Following a capital reduction exercise, Bright Packaging has zero borrowings and proposed to undertake a renounceable rights issues of 86,569,800 new shares on the basis of two for every one existing share held, together with 57,713,200 free detachable warrants on the basis of two warrants for every three rights shares. At the close of acceptance, the total valid acceptances and excess applications received for the Rights Issue of Shares with Warrants was approximately 115.04%, which represents an over-subscription rate of 15.04% Rights Issue of Shares with Warrants has been completed with the listing of 86,569,800 Rights Shares together with 57,713,200 Warrants on the Main Market of Bursa Securities on 23 January 2014. On the first day of trading, its Warrants closed at $0.175 soared 3,400% above its reference price indicating strong investor appetite, as the mother share closed unchanged at $0.575.

News of activist investor Dato' Ricky Wong interest in taking the company private were denied by the Board in its annual general meeting held on 24 February 2014. Wong has quietly built up his stake in the company and currently holds 32.81% which is just short of the 33% threshold required to trigger a mandatory general offer.

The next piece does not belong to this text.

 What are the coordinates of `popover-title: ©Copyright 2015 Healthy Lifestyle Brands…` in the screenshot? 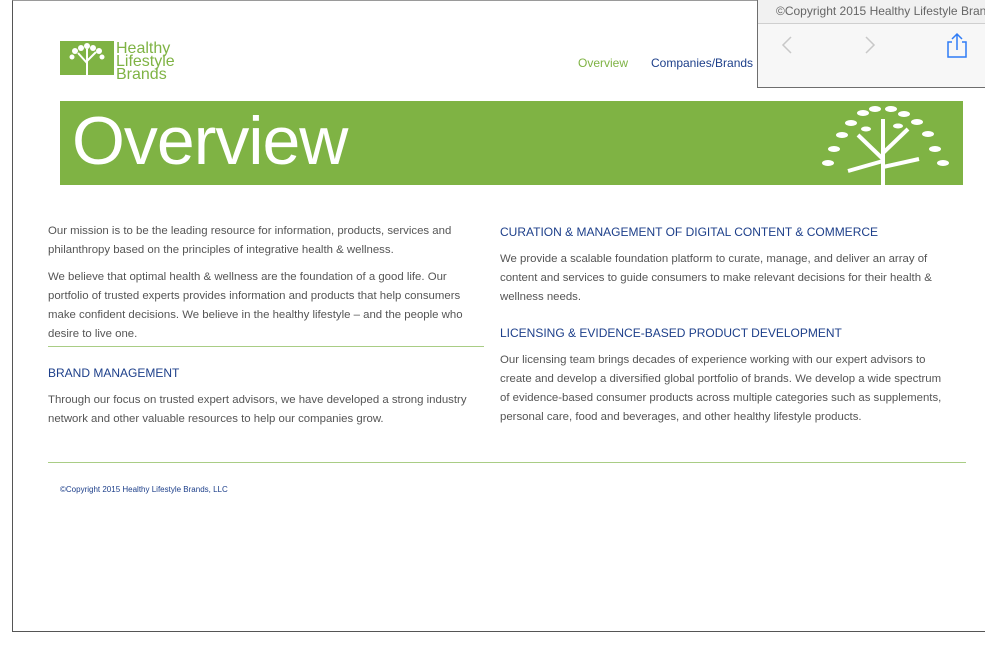 It's located at (880, 11).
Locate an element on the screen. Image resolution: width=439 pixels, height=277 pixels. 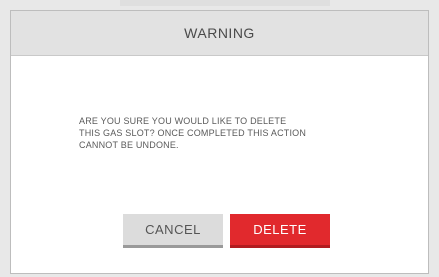
background-hint is located at coordinates (225, 3).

Shareholders also voted against payment to former directors of the firm who were ousted last year for mismanaging the company which lead to a probe by the Minority Shareholder Watchdog group.

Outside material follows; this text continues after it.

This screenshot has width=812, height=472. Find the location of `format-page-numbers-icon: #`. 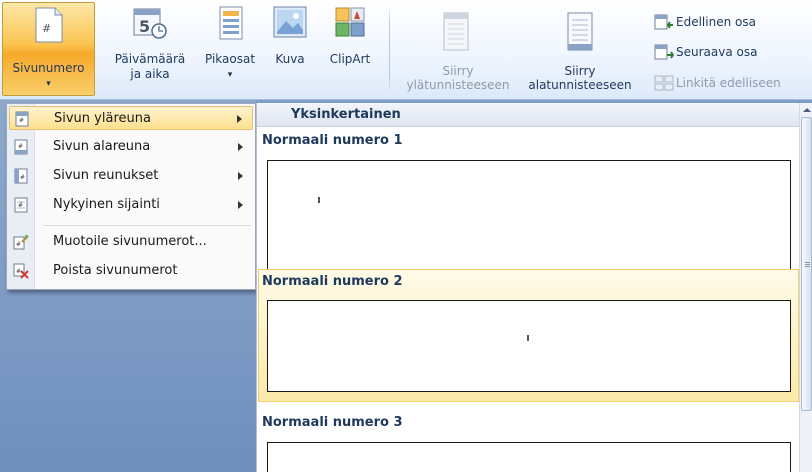

format-page-numbers-icon: # is located at coordinates (21, 246).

In August 2021, Bright Packaging ventured into the palm oil cultivation industry via a joint venture with Datai Plantations Sdn Bhd. Bright Packaging is investing $5 million through Datai Plantations which is a deemed native status company in the Borneo state of Sarawak that held a joint venture company Datai Pelita Bintangor Sdn Bhd with the Sarawak's state Government in developing an 1,921 hectares of palm oil estate.